Motivated by the first commentor's suggestion on my MSAccess question: Python SQL insert to MSAccess with VBScript
I am moving to use SQLite databases for a python application and I created this query builder class to help implement the SQL logic. One constraint is having to use Python 3.6 so that is why I used .format()
instead of the more modern F-string for string formatting. I'm looking for an overall review of my code quality, etc. Any suggested improvements to the code...
import sqlite3
from typing import Union, List, Optional
import logging
class QueryBuilder:
'''
Query Builder for SQLite databases
Usage:
query_builder = QueryBuilder("database.db")

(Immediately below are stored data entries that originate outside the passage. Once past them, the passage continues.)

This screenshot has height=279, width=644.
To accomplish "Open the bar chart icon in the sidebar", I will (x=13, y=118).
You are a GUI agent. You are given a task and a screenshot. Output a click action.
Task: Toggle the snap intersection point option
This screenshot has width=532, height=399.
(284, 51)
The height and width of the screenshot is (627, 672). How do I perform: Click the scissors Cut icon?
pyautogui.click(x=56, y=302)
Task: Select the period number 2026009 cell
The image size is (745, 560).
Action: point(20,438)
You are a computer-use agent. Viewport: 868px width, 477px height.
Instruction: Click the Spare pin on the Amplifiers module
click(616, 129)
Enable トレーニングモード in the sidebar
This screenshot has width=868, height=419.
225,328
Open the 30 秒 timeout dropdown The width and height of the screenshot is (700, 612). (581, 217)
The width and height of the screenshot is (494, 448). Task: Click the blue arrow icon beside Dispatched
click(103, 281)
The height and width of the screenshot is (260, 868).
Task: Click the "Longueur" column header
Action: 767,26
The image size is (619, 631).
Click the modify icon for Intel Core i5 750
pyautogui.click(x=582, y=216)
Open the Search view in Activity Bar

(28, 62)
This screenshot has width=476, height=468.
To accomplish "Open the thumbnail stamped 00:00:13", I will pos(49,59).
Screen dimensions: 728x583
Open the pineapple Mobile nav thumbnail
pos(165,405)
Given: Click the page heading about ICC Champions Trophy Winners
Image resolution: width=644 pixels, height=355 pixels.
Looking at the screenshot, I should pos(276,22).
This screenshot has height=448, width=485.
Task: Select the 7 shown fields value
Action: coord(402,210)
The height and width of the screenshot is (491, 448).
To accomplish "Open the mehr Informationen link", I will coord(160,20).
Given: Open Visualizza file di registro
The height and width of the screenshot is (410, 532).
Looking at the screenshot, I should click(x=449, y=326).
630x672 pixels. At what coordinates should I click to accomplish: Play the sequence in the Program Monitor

query_builder.insert("users", {"username": "John", "password": "johnspassword"})
query_builder.update("users", "password = ?", "username = ?")
query_builder.delete("users", {"username": "John"})
query_builder.select("users", ["username", "password"], "username = ?")
'''
def __init__(self, db_name: str, log_file_path: str = 'querybuilder.log'):
'''
Establish database connection and cursor creation and configure logging.
Arguments:
- db_name: The name of the SQLite database
Usage:
query_builder = QueryBuilder("database.db")
'''
logging.basicConfig(filename=log_file_path, level=logging.INFO,
format='%(asctime)s:%(levelname)s:%(message)s')
self.conn = sqlite3.connect(db_name, isolation_level=None)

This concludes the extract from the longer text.